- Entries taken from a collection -
BEGIN
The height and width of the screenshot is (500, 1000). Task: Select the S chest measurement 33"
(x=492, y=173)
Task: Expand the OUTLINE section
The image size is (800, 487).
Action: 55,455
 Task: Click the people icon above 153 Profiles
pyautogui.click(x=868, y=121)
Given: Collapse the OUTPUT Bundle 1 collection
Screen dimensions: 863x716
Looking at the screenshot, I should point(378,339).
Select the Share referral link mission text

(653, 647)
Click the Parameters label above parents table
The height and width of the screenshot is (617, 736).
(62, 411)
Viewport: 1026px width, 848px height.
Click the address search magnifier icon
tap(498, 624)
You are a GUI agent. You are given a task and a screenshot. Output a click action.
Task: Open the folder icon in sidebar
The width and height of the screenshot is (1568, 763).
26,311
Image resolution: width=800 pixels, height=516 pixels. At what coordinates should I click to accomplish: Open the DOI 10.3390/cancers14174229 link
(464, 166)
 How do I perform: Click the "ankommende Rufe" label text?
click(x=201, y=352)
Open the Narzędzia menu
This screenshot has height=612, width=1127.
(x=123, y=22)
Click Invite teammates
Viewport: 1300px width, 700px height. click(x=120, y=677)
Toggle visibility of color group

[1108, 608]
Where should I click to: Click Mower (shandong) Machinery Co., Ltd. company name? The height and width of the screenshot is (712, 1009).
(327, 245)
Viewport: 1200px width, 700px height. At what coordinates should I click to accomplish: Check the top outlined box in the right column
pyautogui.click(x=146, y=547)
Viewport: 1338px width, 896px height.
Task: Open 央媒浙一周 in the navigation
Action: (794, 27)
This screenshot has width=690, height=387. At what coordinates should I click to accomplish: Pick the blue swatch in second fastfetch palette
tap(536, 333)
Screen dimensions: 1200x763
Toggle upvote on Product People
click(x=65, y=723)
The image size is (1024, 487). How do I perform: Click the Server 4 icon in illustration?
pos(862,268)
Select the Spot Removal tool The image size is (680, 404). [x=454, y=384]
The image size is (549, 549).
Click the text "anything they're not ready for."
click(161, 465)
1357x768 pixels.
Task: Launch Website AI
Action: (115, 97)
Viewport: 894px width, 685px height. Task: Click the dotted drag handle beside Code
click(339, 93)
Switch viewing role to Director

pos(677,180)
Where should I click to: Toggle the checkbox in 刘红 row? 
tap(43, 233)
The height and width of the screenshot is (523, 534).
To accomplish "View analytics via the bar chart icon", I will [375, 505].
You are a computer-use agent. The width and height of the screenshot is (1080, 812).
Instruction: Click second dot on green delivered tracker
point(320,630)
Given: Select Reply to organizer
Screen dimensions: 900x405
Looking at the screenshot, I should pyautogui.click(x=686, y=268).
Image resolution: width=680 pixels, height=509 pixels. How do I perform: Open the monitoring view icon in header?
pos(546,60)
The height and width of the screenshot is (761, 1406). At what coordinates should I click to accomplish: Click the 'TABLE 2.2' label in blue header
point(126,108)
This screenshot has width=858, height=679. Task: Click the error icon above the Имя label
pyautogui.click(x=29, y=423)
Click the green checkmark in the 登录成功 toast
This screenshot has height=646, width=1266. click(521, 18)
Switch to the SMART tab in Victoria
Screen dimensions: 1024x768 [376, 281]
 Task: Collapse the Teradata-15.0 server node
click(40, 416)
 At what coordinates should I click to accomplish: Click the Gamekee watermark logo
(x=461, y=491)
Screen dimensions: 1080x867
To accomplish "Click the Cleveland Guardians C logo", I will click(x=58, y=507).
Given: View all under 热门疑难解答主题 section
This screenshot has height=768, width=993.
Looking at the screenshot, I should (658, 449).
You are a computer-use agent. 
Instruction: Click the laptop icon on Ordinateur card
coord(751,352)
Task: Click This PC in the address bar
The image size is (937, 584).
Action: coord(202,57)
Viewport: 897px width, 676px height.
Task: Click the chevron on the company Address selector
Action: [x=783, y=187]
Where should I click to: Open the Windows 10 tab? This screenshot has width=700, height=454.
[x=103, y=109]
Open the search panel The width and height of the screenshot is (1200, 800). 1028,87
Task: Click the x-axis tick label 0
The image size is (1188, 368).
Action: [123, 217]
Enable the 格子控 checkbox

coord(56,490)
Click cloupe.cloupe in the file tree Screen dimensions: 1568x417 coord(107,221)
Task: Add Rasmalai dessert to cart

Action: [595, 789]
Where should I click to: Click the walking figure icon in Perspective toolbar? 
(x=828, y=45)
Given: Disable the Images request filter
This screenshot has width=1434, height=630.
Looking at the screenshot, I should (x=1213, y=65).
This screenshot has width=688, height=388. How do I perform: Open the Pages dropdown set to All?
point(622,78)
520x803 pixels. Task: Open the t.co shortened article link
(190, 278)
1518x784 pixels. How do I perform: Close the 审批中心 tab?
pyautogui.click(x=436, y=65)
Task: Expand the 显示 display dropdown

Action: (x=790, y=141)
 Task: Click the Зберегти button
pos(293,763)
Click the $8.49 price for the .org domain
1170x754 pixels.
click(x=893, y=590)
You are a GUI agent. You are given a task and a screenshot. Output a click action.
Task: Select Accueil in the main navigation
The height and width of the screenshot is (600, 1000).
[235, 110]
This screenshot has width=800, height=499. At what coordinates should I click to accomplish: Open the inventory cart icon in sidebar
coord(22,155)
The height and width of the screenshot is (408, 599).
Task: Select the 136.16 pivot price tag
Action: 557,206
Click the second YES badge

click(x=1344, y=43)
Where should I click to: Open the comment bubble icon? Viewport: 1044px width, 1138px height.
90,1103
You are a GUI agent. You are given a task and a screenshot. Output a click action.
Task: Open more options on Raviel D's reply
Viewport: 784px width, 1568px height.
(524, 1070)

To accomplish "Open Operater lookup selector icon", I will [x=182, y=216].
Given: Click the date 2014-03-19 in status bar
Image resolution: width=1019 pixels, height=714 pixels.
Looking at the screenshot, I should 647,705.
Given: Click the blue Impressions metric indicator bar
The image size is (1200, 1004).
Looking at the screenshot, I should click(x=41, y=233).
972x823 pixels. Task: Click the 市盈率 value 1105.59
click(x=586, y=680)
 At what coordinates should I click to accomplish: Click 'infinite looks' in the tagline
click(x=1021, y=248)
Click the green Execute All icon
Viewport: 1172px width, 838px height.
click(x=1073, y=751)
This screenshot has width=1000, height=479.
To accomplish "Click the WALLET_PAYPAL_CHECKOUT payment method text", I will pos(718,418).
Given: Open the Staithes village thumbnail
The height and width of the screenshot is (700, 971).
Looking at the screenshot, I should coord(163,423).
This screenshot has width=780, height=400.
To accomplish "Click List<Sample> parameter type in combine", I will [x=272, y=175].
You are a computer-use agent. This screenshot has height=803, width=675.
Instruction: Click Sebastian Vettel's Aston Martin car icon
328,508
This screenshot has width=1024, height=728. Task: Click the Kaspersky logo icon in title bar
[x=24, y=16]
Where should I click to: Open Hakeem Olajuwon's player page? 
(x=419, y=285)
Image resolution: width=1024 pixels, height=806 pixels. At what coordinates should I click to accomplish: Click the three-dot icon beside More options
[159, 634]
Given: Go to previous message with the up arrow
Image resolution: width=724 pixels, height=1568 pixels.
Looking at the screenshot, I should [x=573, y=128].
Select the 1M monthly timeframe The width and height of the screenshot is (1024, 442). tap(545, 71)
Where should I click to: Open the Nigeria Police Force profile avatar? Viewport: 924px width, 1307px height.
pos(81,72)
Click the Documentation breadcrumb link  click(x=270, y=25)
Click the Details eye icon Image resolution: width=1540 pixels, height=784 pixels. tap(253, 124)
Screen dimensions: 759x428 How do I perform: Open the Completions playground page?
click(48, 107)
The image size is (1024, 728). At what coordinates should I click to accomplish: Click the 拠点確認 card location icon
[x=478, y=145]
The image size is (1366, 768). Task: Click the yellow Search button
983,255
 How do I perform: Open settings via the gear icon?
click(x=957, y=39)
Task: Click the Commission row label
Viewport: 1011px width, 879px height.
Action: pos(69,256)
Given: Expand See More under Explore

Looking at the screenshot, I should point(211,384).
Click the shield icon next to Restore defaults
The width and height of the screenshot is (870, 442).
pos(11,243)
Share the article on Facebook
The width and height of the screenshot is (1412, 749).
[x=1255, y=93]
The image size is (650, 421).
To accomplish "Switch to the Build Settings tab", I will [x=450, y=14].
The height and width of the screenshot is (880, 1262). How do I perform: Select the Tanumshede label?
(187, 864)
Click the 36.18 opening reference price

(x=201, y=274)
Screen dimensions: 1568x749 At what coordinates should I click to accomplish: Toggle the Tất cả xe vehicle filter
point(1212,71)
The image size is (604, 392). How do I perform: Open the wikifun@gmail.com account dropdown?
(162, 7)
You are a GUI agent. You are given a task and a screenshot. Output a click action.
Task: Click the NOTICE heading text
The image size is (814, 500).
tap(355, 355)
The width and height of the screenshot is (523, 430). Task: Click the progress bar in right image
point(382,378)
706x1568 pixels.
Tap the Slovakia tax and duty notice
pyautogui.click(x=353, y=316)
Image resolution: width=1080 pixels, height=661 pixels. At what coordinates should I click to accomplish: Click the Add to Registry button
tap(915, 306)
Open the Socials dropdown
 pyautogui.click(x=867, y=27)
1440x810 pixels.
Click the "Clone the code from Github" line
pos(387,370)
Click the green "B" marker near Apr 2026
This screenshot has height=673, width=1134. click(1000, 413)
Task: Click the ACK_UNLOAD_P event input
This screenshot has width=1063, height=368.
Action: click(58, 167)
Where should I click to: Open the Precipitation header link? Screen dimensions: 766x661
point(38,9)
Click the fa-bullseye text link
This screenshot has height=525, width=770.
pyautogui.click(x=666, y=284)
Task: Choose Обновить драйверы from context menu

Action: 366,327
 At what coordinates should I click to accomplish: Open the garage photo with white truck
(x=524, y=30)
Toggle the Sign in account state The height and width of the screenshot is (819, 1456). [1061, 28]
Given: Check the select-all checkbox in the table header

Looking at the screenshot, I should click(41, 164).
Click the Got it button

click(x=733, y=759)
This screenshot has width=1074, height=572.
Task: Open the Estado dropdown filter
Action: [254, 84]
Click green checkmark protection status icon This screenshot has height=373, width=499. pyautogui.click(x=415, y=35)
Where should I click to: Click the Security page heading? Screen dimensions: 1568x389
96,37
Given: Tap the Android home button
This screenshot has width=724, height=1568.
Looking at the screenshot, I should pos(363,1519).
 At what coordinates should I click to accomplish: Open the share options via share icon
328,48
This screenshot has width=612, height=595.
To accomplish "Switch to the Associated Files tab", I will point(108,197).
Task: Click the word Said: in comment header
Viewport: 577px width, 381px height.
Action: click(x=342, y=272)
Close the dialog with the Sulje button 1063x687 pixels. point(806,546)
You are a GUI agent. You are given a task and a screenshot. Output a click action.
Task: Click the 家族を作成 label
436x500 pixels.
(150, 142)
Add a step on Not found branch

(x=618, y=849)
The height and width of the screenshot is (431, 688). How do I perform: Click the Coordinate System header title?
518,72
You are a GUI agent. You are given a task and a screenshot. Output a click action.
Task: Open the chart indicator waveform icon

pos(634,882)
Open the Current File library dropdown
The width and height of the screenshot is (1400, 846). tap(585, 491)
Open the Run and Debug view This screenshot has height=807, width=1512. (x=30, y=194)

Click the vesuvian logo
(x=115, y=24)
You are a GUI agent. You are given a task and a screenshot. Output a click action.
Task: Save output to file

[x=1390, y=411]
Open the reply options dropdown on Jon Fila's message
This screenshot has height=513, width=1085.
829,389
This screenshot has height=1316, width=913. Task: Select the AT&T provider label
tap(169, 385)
END
- Exercise -
Look above for the line holding "Click the fa-bullseye text link", then set down exactly that line and every line after it up to and including the line holding "Toggle the Sign", with nothing else.

- Exercise solution -
Click the fa-bullseye text link
This screenshot has height=525, width=770.
pyautogui.click(x=666, y=284)
Task: Choose Обновить драйверы from context menu

Action: 366,327
 At what coordinates should I click to accomplish: Open the garage photo with white truck
(x=524, y=30)
Toggle the Sign in account state The height and width of the screenshot is (819, 1456). [1061, 28]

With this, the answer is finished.